Supplied passage:
Sarah Will is a paralympic skier who spent 11 years on the U.S. Disabled Ski Team. During this time, she earned a record 13 medals (12 gold, 1 silver) while competing in four Winter Paralympic Games between 1992 and 2002. She was named to the United States Olympic Hall of Fame in July 2009 and is also a member of the U.S. Ski and Snowboard Hall of Fame.

Will serves as an accessibility consultant, public speaker and is an adaptive guest coach throughout the globe. Sarah is an advocate for people with disabilities in the Vail community.

Life 
She became paralyzed in 1988 in a skiing accident.

Sarah was one of the first adaptive athletes to compete at the XGames in the first ever Monoskier X cross, where she earned a bronze medal in the women's category. The following year she placed 4th in the open Monoskier X Cross, being the only woman in a field of 16 competitors.

(Data extracted from a collection)
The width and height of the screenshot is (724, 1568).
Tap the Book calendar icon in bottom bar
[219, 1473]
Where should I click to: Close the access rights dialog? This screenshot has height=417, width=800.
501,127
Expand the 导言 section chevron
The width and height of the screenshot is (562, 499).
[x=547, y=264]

Challenge: Output the entire text about Sarah Will word for word.

Solved exercise:
Sarah Will is a paralympic skier who spent 11 years on the U.S. Disabled Ski Team. During this time, she earned a record 13 medals (12 gold, 1 silver) while competing in four Winter Paralympic Games between 1992 and 2002. She was named to the United States Olympic Hall of Fame in July 2009 and is also a member of the U.S. Ski and Snowboard Hall of Fame.

Will serves as an accessibility consultant, public speaker and is an adaptive guest coach throughout the globe. Sarah is an advocate for people with disabilities in the Vail community.

Life 
She became paralyzed in 1988 in a skiing accident.

Sarah was one of the first adaptive athletes to compete at the XGames in the first ever Monoskier X cross, where she earned a bronze medal in the women's category. The following year she placed 4th in the open Monoskier X Cross, being the only woman in a field of 16 competitors.